The features of dream pop are a slow tempo, and multiple layers of repetitive drone-like "voices," whether human or instrumental. Harmonies (relaxing) over melodies (stimulating). The singing has an ethereal timbre. These features give it the subjective quality of being lulled into a meditative trance, and floating through an other-worldly space, where the multiple voices provide a rich array of distinct "textures" to the place, making the exotic dream-world feel palpable and relatable, akin to a lucid dream.
Anything with too much of a danceable or body-moving beat is excluded. The feel here is a passive rather than an active trance.
However, the disappearance of this style is not day-and-night during the restless warm-up phase that follows. There's still a lone hold-out for the style, even as the emo mood has gone away, now that people are no longer in a refractory period where they just want to be left alone and float off into a cozy dreamscape. And since the hallmark of the restless warm-up phase is a new-found craze for dancing, some of these dream pop hold-outs now actually do have something of a beat to them, albeit not as much as the disco-friendly songs of their time.
So, to round out our look into the cycles of dream pop, let's look at these hold-outs.
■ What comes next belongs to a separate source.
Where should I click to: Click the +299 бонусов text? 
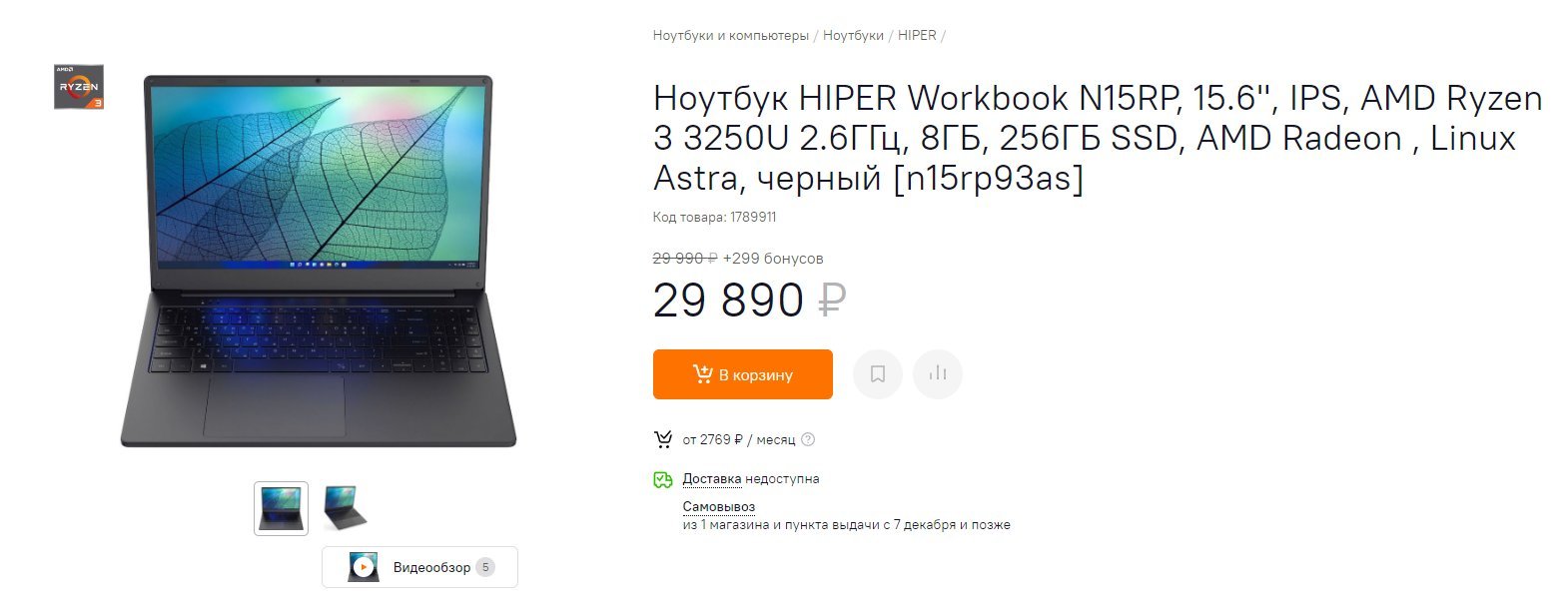click(x=773, y=259)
They appear during the first or second year of the restless warm-up phase -- they don't drag the style all the way through the phase, but just over the boundary line. And there really is just one example per phase, plus maybe an honorable mention -- they're vestiges.
As we close out the current vulnerable phase in 2019, we can still expect an ethereal spacey hold-out for 2020 or '21, in the vein of "Never Be the Same" by Camila Cabello.
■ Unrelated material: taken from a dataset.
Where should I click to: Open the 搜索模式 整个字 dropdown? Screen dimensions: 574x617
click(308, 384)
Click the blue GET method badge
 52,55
To see what particular type of dream pop these ones are developing from, see the earlier posts, especially the one on mainstream hits. The following were all entries on the year-end Billboard charts, though dated by their year of initial release (on either an album or single).
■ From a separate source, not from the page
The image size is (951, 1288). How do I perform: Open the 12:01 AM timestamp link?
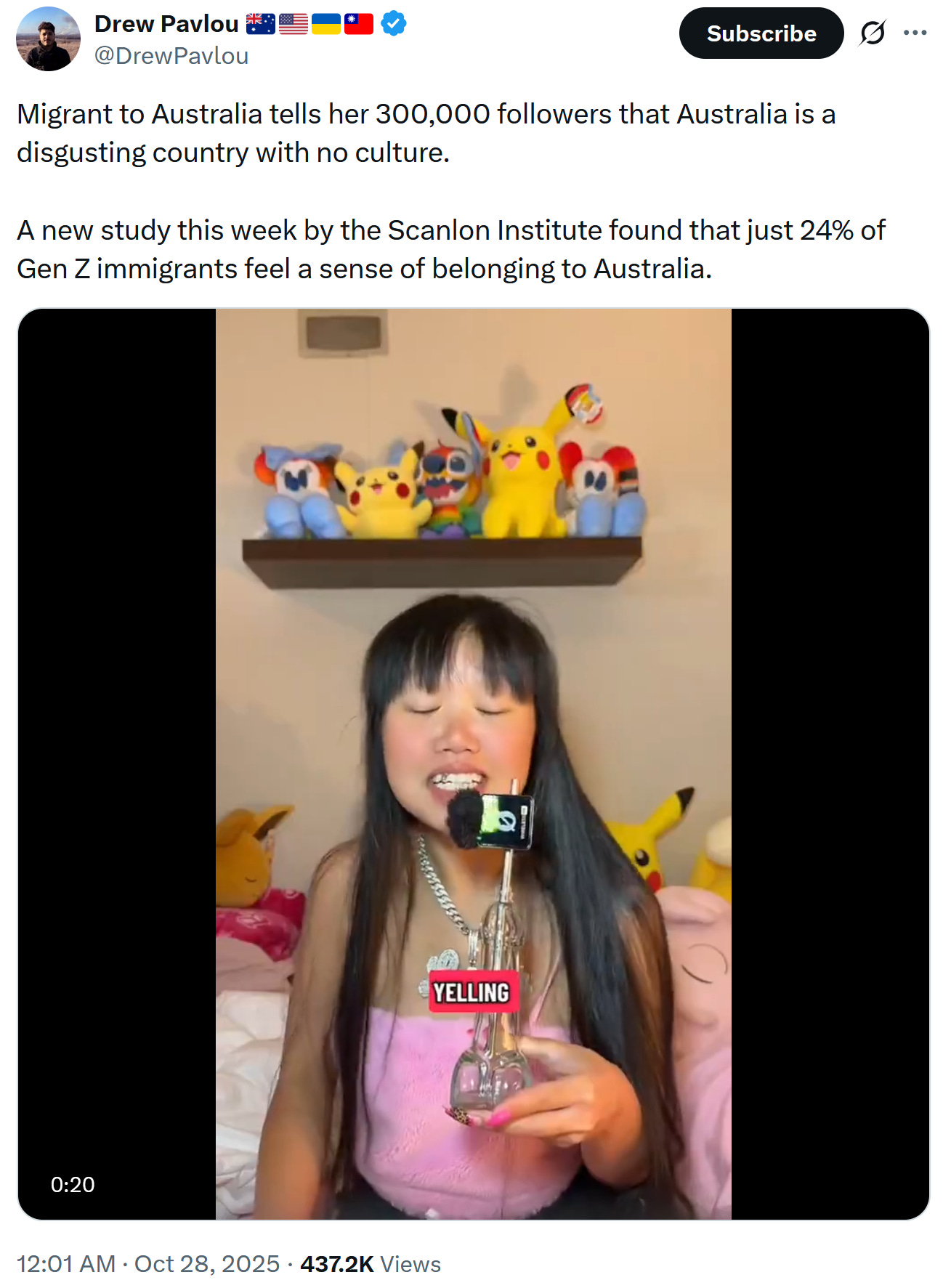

"My True Story" by the Jive Five (1961)
Keeping the flame alive for the moody, harmony-heavy type of doo-wop from the late '50s, even as the mainstream was shifting toward a more upbeat, energetic type focused on just one singer.
"I'm Not in Love" by 10cc (1975)
The soft rock heyday of the first half of the '70s was already over, shifting radically into the disco age. But not without one last spacey soundscape more at home in the early '70s. This is the purest example of dream pop lasting beyond the vulnerable phase -- no disco-friendly beats to accommodate it to the new restless warm-up phase, just zillions of layers of ethereal sighing vocals.
"Sadeness" by Enigma (1990)
New Age mania of the late '80s had peaked, but give the style a more danceable beat, and it could last another year into the neo-disco environment of the early '90s.
"Say It Right" by Nelly Furtado (2006)
As with the previous song, just giving a basic dance beat to a dream pop song could make it catch on in a phase that had mostly left behind the emo-ness of the early 2000s. Honorable mention goes to "Speed of Sound" by Coldplay, but the Nelly Furtado song has more vocal layers, each having a more ethereal timbre as well, the voices and instruments are less melodic / more droning, and the overall tone is more enigmatic, moody, and New Age-y than the Coldplay song.